**PROBLEM DETAILS:** Exactness is required throughout. Return every record once more.
*** TASK DATA Section Begins ***
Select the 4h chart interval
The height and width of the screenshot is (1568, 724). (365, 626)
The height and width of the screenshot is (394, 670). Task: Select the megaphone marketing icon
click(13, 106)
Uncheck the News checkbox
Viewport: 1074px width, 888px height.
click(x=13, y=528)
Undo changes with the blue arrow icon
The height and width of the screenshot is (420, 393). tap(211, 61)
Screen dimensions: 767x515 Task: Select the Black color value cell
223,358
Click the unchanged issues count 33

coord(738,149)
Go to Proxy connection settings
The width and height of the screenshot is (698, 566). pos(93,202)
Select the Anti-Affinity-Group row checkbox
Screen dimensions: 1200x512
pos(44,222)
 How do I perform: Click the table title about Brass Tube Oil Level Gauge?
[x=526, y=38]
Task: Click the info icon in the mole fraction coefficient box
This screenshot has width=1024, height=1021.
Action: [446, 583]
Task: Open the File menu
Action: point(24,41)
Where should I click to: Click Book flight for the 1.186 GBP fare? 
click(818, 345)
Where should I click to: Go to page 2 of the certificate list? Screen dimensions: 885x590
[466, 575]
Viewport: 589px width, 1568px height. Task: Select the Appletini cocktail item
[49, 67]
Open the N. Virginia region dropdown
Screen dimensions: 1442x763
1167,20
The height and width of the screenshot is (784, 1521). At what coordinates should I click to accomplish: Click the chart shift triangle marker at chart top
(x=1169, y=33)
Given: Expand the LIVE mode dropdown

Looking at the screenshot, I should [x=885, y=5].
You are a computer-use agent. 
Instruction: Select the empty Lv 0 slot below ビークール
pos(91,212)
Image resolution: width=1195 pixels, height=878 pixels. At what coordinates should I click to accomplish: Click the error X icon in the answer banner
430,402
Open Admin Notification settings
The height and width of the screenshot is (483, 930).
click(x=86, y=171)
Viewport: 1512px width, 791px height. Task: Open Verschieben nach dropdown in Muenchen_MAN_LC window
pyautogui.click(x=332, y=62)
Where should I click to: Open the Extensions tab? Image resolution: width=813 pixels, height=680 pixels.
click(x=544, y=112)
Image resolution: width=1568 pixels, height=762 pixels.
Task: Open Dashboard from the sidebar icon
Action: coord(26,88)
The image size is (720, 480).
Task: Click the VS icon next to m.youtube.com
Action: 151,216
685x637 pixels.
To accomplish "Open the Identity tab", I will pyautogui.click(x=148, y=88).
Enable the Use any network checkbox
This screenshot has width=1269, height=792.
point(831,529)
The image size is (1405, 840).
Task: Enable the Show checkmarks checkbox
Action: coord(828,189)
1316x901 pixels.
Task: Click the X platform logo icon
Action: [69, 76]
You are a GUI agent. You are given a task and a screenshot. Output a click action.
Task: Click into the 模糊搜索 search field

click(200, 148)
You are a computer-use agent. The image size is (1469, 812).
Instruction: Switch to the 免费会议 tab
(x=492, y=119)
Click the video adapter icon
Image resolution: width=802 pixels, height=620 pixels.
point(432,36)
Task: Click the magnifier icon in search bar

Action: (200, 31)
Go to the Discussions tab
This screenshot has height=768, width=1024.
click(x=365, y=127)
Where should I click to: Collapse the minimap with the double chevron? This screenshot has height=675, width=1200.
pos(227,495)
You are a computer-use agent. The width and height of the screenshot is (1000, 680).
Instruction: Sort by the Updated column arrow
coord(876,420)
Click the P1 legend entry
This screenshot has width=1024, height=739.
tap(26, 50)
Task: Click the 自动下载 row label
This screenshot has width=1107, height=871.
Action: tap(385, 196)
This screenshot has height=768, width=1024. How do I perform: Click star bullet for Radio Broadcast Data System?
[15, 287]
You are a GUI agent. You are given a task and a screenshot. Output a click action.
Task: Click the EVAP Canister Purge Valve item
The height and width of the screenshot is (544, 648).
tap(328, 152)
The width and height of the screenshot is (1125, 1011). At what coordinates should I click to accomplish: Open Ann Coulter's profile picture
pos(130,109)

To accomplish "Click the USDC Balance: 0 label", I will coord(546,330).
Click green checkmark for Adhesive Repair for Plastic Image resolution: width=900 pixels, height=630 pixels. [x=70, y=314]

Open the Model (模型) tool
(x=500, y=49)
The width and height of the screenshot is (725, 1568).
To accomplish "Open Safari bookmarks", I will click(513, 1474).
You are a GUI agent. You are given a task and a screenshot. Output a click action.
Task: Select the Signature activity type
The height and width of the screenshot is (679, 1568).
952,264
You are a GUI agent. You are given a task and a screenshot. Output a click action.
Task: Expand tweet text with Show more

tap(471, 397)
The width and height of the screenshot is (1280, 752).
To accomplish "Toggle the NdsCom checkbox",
*** TASK DATA Section Ends ***
**RESULT OF THE TASK:**
Select the 4h chart interval
The height and width of the screenshot is (1568, 724). (365, 626)
The height and width of the screenshot is (394, 670). Task: Select the megaphone marketing icon
click(13, 106)
Uncheck the News checkbox
Viewport: 1074px width, 888px height.
click(x=13, y=528)
Undo changes with the blue arrow icon
The height and width of the screenshot is (420, 393). tap(211, 61)
Screen dimensions: 767x515 Task: Select the Black color value cell
223,358
Click the unchanged issues count 33

coord(738,149)
Go to Proxy connection settings
The width and height of the screenshot is (698, 566). pos(93,202)
Select the Anti-Affinity-Group row checkbox
Screen dimensions: 1200x512
pos(44,222)
 How do I perform: Click the table title about Brass Tube Oil Level Gauge?
[x=526, y=38]
Task: Click the info icon in the mole fraction coefficient box
This screenshot has width=1024, height=1021.
Action: [446, 583]
Task: Open the File menu
Action: point(24,41)
Where should I click to: Click Book flight for the 1.186 GBP fare? 
click(818, 345)
Where should I click to: Go to page 2 of the certificate list? Screen dimensions: 885x590
[466, 575]
Viewport: 589px width, 1568px height. Task: Select the Appletini cocktail item
[49, 67]
Open the N. Virginia region dropdown
Screen dimensions: 1442x763
1167,20
The height and width of the screenshot is (784, 1521). At what coordinates should I click to accomplish: Click the chart shift triangle marker at chart top
(x=1169, y=33)
Given: Expand the LIVE mode dropdown

Looking at the screenshot, I should [x=885, y=5].
You are a computer-use agent. 
Instruction: Select the empty Lv 0 slot below ビークール
pos(91,212)
Image resolution: width=1195 pixels, height=878 pixels. At what coordinates should I click to accomplish: Click the error X icon in the answer banner
430,402
Open Admin Notification settings
The height and width of the screenshot is (483, 930).
click(x=86, y=171)
Viewport: 1512px width, 791px height. Task: Open Verschieben nach dropdown in Muenchen_MAN_LC window
pyautogui.click(x=332, y=62)
Where should I click to: Open the Extensions tab? Image resolution: width=813 pixels, height=680 pixels.
click(x=544, y=112)
Image resolution: width=1568 pixels, height=762 pixels.
Task: Open Dashboard from the sidebar icon
Action: coord(26,88)
The image size is (720, 480).
Task: Click the VS icon next to m.youtube.com
Action: 151,216
685x637 pixels.
To accomplish "Open the Identity tab", I will pyautogui.click(x=148, y=88).
Enable the Use any network checkbox
This screenshot has width=1269, height=792.
point(831,529)
The image size is (1405, 840).
Task: Enable the Show checkmarks checkbox
Action: coord(828,189)
1316x901 pixels.
Task: Click the X platform logo icon
Action: [69, 76]
You are a GUI agent. You are given a task and a screenshot. Output a click action.
Task: Click into the 模糊搜索 search field

click(200, 148)
You are a computer-use agent. The image size is (1469, 812).
Instruction: Switch to the 免费会议 tab
(x=492, y=119)
Click the video adapter icon
Image resolution: width=802 pixels, height=620 pixels.
point(432,36)
Task: Click the magnifier icon in search bar

Action: (200, 31)
Go to the Discussions tab
This screenshot has height=768, width=1024.
click(x=365, y=127)
Where should I click to: Collapse the minimap with the double chevron? This screenshot has height=675, width=1200.
pos(227,495)
You are a computer-use agent. The width and height of the screenshot is (1000, 680).
Instruction: Sort by the Updated column arrow
coord(876,420)
Click the P1 legend entry
This screenshot has width=1024, height=739.
tap(26, 50)
Task: Click the 自动下载 row label
This screenshot has width=1107, height=871.
Action: tap(385, 196)
This screenshot has height=768, width=1024. How do I perform: Click star bullet for Radio Broadcast Data System?
[15, 287]
You are a GUI agent. You are given a task and a screenshot. Output a click action.
Task: Click the EVAP Canister Purge Valve item
The height and width of the screenshot is (544, 648).
tap(328, 152)
The width and height of the screenshot is (1125, 1011). At what coordinates should I click to accomplish: Open Ann Coulter's profile picture
pos(130,109)

To accomplish "Click the USDC Balance: 0 label", I will coord(546,330).
Click green checkmark for Adhesive Repair for Plastic Image resolution: width=900 pixels, height=630 pixels. [x=70, y=314]

Open the Model (模型) tool
(x=500, y=49)
The width and height of the screenshot is (725, 1568).
To accomplish "Open Safari bookmarks", I will click(513, 1474).
You are a GUI agent. You are given a task and a screenshot. Output a click action.
Task: Select the Signature activity type
The height and width of the screenshot is (679, 1568).
952,264
You are a GUI agent. You are given a task and a screenshot. Output a click action.
Task: Expand tweet text with Show more

tap(471, 397)
The width and height of the screenshot is (1280, 752).
To accomplish "Toggle the NdsCom checkbox",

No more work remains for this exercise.